Policies are often starting from the wrong place by trying to make it easier for women to combine family and career, for instance through better childcare facilities. While this is not negative per se, it brings new problems such as less time spent with children which can have negative consequences on their development. Research shows that many family policies do have positive effects, but often their effectiveness is rather limited (Olivetti et al, 2017).

Concluding from the outcomes presented throughout this article, further research should instead unravel the reasons for the disproportional rewards of working overtime that we can see among economists and other fields. That knowledge will help to introduce effective measures with the necessary political effort. Policies that could work here are either such that tackle the work organisation itself or directly reduce the working hours, so that job structures can change sustainably (Cortes & Pan, 2016).

*This article along with the research and statistical analysis are based on the master’s thesis from Pia Molitor. For more information or any inquiries contact

**>35 hours worked weekly.


Cortes, P., & Pan, J. (2016). When Time Binds: Returns to Working Long Hours and the Gender Wage Gap among the Highly Skilled. IZA Discussion Paper, 9846.

Goldin, C. (2014). A grand gender convergence: Its last chapter. American Economic Review, 104(4), 1091-1119.
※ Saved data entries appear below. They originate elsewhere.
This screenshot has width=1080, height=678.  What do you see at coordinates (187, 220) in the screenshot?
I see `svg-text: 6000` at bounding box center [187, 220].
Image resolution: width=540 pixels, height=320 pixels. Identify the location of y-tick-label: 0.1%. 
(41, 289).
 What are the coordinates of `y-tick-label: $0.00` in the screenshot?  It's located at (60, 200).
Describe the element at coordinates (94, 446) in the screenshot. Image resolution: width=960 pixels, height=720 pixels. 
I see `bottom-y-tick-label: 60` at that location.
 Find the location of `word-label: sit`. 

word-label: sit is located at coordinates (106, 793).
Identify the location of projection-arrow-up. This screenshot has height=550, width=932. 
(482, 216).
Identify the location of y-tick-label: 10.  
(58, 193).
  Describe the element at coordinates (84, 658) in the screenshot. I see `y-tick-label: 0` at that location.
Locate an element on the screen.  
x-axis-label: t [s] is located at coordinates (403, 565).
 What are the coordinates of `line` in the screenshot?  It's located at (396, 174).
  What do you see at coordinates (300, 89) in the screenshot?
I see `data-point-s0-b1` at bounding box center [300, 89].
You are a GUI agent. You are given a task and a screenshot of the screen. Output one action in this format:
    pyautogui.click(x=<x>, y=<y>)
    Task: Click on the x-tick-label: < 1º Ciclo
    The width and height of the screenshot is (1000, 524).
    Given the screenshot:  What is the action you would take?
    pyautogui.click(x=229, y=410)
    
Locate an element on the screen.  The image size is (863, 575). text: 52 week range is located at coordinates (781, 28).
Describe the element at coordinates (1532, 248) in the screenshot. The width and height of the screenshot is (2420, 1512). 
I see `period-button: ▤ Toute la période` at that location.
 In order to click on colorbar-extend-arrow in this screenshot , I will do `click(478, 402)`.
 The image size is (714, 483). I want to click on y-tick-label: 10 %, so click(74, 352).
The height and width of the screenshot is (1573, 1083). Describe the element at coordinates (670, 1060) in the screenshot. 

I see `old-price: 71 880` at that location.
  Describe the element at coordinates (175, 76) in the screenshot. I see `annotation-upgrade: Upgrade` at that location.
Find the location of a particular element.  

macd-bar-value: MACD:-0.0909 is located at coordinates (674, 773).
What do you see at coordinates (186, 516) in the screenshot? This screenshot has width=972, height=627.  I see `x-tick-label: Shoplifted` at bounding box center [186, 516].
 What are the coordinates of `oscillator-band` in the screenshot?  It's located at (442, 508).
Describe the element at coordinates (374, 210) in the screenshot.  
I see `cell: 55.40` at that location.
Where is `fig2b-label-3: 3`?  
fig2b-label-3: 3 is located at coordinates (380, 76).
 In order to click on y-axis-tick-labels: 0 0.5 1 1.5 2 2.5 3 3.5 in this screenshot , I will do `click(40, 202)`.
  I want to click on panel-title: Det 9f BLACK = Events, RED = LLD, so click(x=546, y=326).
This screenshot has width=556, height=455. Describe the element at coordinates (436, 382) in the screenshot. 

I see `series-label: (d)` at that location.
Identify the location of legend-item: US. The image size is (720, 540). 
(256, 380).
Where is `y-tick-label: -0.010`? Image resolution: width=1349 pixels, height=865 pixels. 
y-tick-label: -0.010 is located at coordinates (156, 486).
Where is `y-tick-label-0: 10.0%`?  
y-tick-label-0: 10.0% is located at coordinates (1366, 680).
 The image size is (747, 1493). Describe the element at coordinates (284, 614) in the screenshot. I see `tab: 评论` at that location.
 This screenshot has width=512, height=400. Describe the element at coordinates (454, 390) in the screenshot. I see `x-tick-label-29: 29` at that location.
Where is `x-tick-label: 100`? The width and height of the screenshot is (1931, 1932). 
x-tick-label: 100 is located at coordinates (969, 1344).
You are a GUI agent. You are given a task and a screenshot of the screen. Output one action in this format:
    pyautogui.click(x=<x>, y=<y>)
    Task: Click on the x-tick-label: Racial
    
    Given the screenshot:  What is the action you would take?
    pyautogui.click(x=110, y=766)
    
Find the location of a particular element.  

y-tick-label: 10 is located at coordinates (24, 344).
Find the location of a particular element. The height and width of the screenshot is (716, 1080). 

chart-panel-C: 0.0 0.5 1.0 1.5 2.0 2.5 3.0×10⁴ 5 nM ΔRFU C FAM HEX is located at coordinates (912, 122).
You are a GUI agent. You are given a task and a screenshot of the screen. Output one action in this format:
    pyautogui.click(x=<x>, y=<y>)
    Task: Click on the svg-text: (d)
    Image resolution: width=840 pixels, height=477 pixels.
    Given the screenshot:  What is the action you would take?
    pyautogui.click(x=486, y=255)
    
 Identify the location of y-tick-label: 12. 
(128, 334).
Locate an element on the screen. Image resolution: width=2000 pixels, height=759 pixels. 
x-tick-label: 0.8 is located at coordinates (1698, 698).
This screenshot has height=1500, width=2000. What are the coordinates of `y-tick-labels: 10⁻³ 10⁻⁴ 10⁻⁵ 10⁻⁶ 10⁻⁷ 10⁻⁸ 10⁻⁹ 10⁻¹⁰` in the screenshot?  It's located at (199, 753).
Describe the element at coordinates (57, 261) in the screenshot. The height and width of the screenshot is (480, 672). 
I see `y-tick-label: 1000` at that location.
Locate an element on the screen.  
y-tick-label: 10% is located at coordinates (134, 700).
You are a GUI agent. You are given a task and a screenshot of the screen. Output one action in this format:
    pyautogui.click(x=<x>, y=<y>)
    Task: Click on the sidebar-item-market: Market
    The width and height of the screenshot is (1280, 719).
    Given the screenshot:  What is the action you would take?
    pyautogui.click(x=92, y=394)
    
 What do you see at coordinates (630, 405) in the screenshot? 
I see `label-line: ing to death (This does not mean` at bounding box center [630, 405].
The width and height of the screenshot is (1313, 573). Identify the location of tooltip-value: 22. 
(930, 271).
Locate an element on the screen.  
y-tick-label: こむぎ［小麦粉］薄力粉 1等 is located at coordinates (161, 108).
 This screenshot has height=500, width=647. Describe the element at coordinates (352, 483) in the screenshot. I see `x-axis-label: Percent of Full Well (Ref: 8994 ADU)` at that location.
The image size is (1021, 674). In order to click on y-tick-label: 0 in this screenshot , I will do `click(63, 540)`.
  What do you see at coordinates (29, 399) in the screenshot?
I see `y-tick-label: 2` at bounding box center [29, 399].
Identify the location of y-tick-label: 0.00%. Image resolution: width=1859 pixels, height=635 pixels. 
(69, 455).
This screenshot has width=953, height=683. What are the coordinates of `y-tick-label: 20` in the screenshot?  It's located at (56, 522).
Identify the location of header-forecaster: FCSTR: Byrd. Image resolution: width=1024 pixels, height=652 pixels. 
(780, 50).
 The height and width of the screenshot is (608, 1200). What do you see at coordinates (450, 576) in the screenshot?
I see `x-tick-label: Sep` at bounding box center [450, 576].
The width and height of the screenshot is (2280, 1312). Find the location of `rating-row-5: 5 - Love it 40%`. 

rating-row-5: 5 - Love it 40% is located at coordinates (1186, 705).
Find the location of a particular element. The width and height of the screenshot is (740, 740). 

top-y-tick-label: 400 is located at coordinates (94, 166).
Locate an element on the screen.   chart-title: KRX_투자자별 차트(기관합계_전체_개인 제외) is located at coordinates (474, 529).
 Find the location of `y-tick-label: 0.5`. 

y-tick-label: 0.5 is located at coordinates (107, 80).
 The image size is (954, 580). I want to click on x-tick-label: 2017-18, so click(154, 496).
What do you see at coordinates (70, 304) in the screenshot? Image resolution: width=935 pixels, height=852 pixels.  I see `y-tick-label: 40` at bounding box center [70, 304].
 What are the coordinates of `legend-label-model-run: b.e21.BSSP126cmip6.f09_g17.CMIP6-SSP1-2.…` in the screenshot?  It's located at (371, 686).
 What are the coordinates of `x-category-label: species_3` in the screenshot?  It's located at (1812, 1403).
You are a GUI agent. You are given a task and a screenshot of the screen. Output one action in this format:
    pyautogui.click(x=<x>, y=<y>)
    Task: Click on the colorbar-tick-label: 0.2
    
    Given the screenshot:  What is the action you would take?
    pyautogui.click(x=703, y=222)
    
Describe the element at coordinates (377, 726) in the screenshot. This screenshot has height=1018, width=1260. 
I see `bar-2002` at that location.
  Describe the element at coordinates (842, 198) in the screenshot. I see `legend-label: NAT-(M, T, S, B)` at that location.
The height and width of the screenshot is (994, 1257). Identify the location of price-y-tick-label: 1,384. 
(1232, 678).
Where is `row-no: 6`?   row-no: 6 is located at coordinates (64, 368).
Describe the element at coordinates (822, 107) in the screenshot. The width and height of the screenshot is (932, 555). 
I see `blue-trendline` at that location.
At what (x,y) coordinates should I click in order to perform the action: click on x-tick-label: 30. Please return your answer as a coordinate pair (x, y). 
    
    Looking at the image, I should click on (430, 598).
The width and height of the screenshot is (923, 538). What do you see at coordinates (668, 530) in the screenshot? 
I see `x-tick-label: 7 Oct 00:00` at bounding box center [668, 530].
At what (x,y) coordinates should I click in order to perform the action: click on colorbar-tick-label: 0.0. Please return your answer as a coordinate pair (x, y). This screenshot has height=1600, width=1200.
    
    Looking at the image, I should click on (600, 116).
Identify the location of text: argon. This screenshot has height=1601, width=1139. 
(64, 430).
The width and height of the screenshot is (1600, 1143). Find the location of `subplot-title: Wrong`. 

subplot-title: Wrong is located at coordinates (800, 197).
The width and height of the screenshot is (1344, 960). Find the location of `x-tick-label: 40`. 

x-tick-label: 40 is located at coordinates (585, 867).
Goldin, C., & Katz, L. F. (2016). A Most Egalitarian Profession: Pharmacy and the Evolution of a Family-Friendly Occupation. Journal of Labor Economics, 34(3), 705–746.

May, A. M., McGarvey, M. G., & Whaples, R. (2014). Are Disagreements Among Male and Female Economists Marginal at Best?: A Survey of AEA Members and Their Views on Economics and Economic Policy. Contemporary Economic Policy, 32(1), 111–132.

Olivetti, C., & Petrongolo, B. (2017). The economic consequences of family policies: Lessons from a century of legislation in high-income countries. Journal of Economic Perspectives, 31(1), 205–30.

Ruggles, S., Flood, S., Goeken, R., Schouweiler, M., & Sobek, M. (2022). IPUMS USA: Version 12.0.